News FT North Sea29 Jul 2018 15:45
"Investment is starting to flow back into the basin, with companies preparing to plough £5bn into new capital projects this year, said Oil & Gas UK, the industry trade body, in March. Wood Mackenzie, the consultancy, said it expected production from the North Sea to average close to 2m barrels of oil equivalent a day this year — the highest level since 2010.
The increased output, coupled with lower operating costs, has also helped boost oil and gas receipts to the UK government. Last year, the industry failed to generate any revenues for the Treasury, with tax receipts on production falling below zero.
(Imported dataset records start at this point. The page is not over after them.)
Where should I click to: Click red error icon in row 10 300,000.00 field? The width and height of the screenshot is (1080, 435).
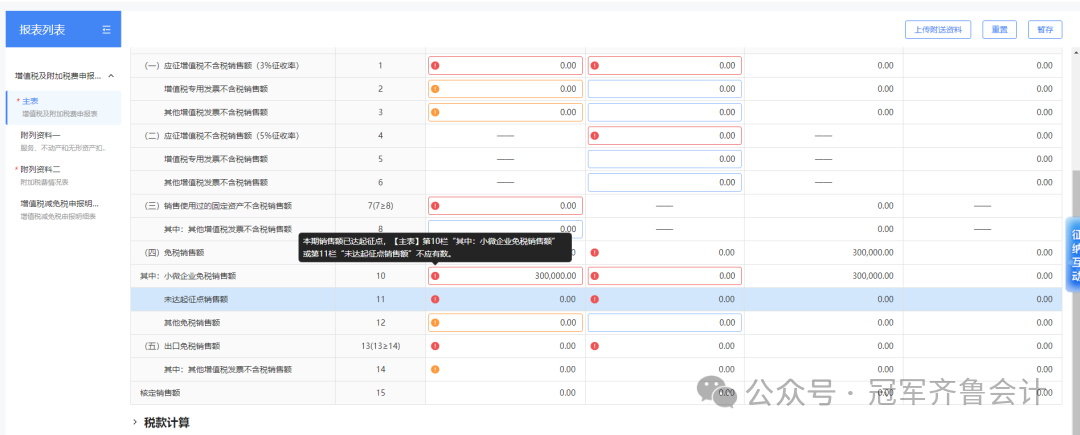pyautogui.click(x=435, y=276)
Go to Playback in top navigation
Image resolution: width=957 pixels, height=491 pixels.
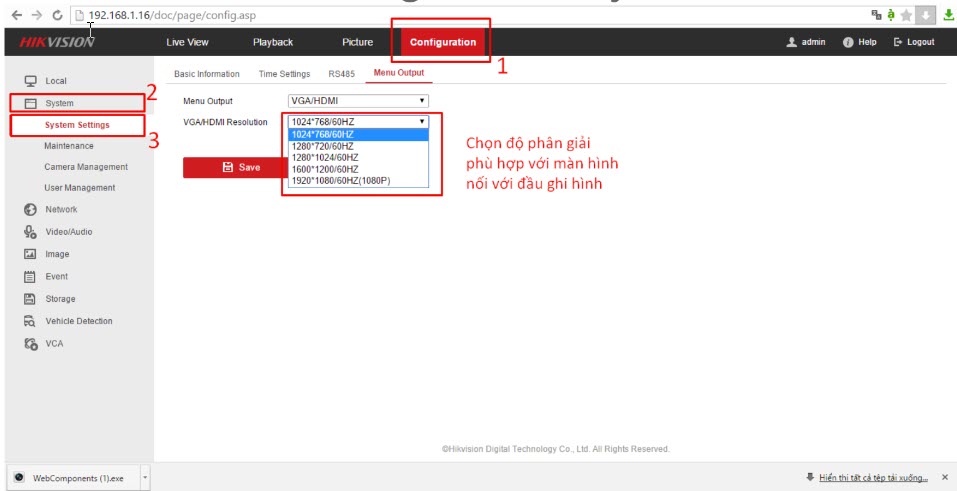click(273, 42)
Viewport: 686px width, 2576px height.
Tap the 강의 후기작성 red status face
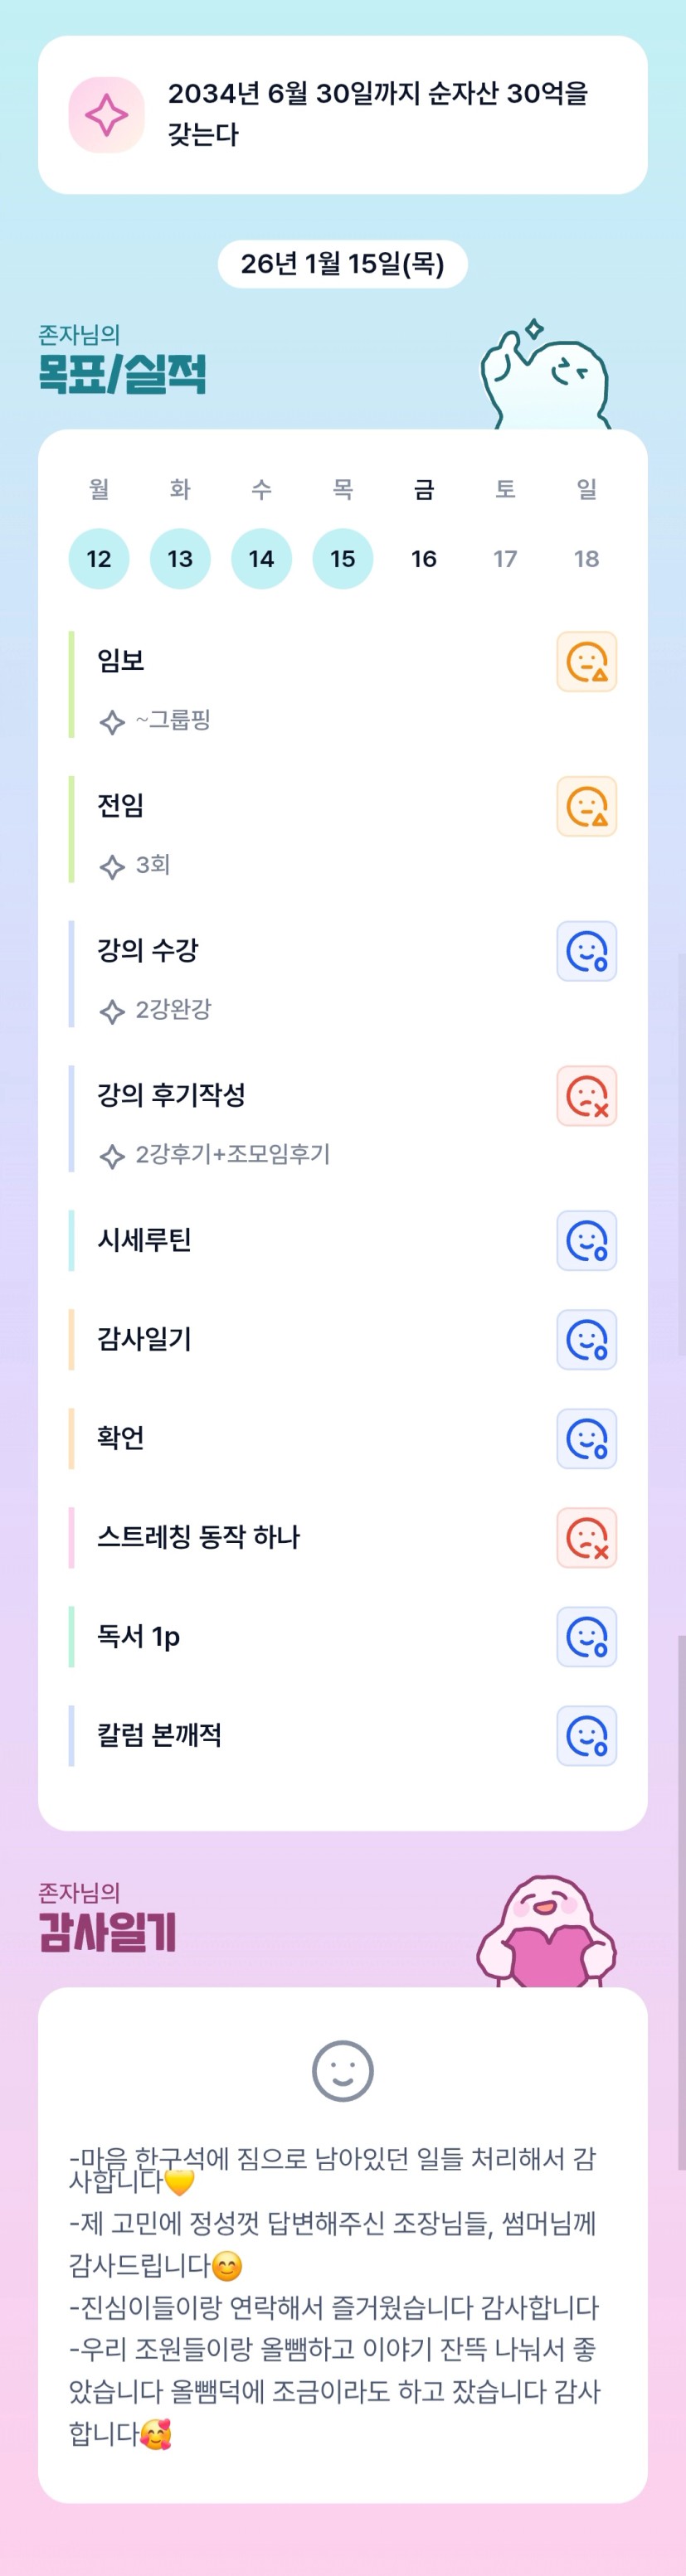pyautogui.click(x=586, y=1096)
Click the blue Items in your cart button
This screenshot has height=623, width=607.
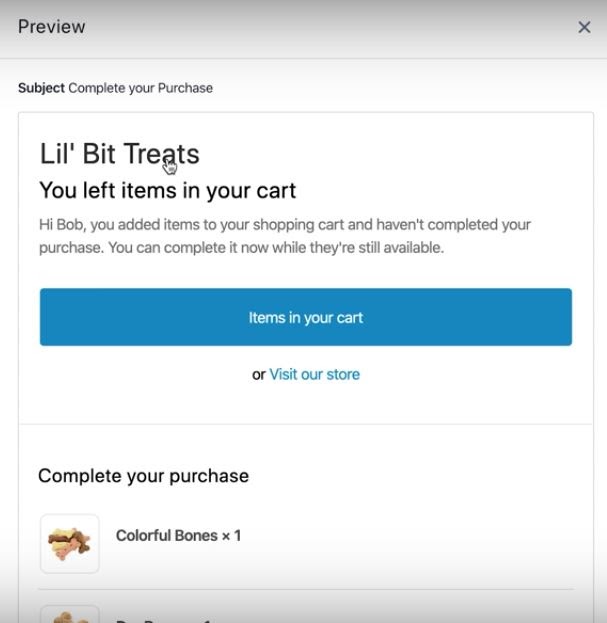(305, 318)
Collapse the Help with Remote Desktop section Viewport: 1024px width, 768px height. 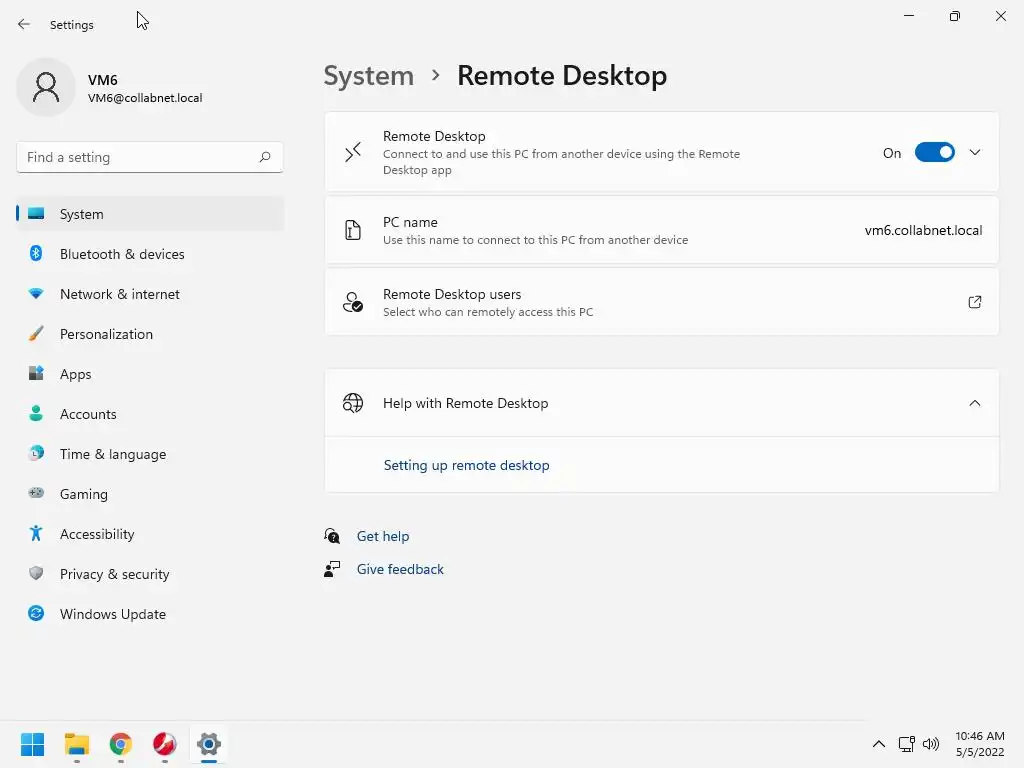(975, 403)
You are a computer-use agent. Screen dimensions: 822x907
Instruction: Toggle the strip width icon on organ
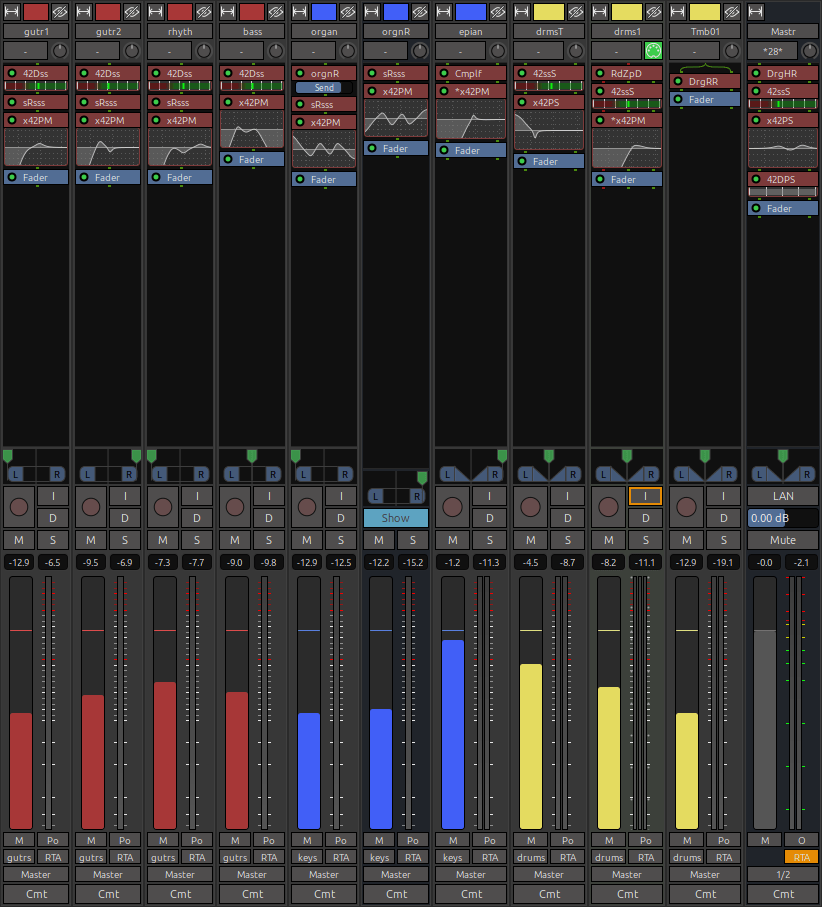pos(300,12)
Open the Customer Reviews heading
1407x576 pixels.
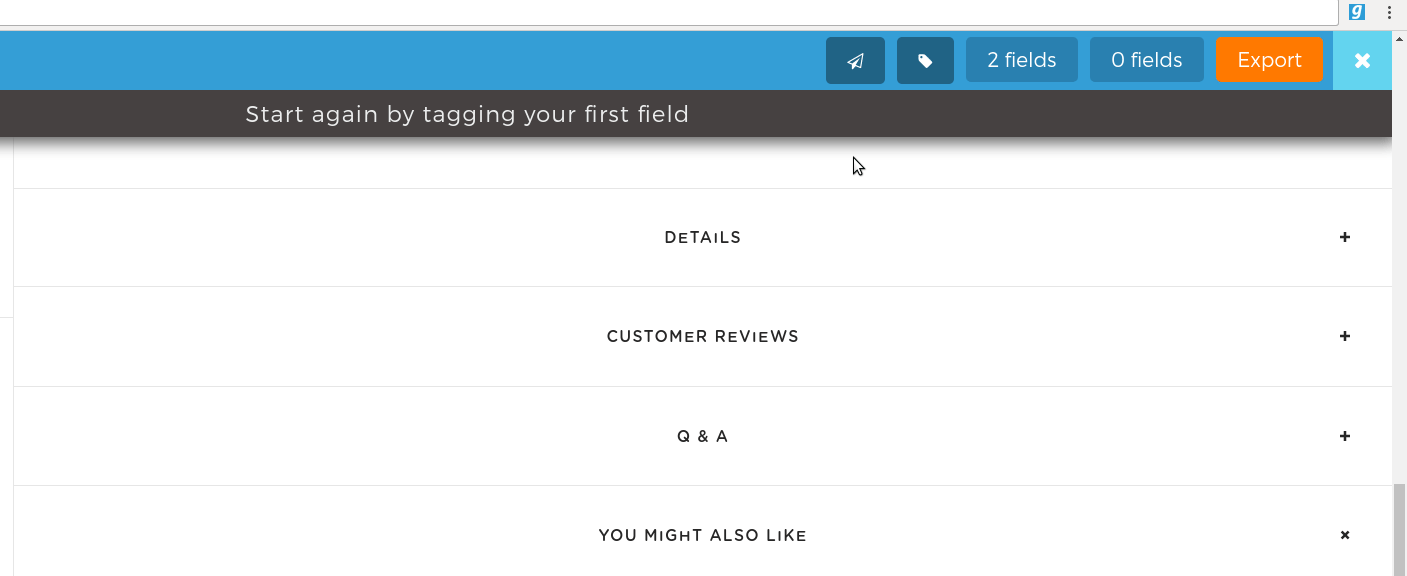tap(703, 337)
For 2017-18, however, returns to the Treasury were £1.1bn.
Rigs standing idle in Cromarty Firth in 2016 amid the oil price crash © Gary Doak
A new breed of oil and gas producer has helped to drive some of the renewed activity, notably a clutch of private-equity backed players that have been buying mature assets from big energy groups with the aim of breathing new life into them.
“Anecdotally, we are hearing things are starting to pick up,” said Kevin Swann, analyst at Wood Mackenzie. He believes the growing prominence of new players in the basin means there is more development drilling going on “which is extending the life of older assets”.
Despite the uptick in overall drilling activity, experts stressed it was from a low base. The lack of a full blown recovery in the UK North Sea is evidenced by how rig utilisation rates are still lower now compared to before the oil price crash.
“It would be foolish to call it the start of an upturn,” said Mr Robertson. “But there are definite green shoots.”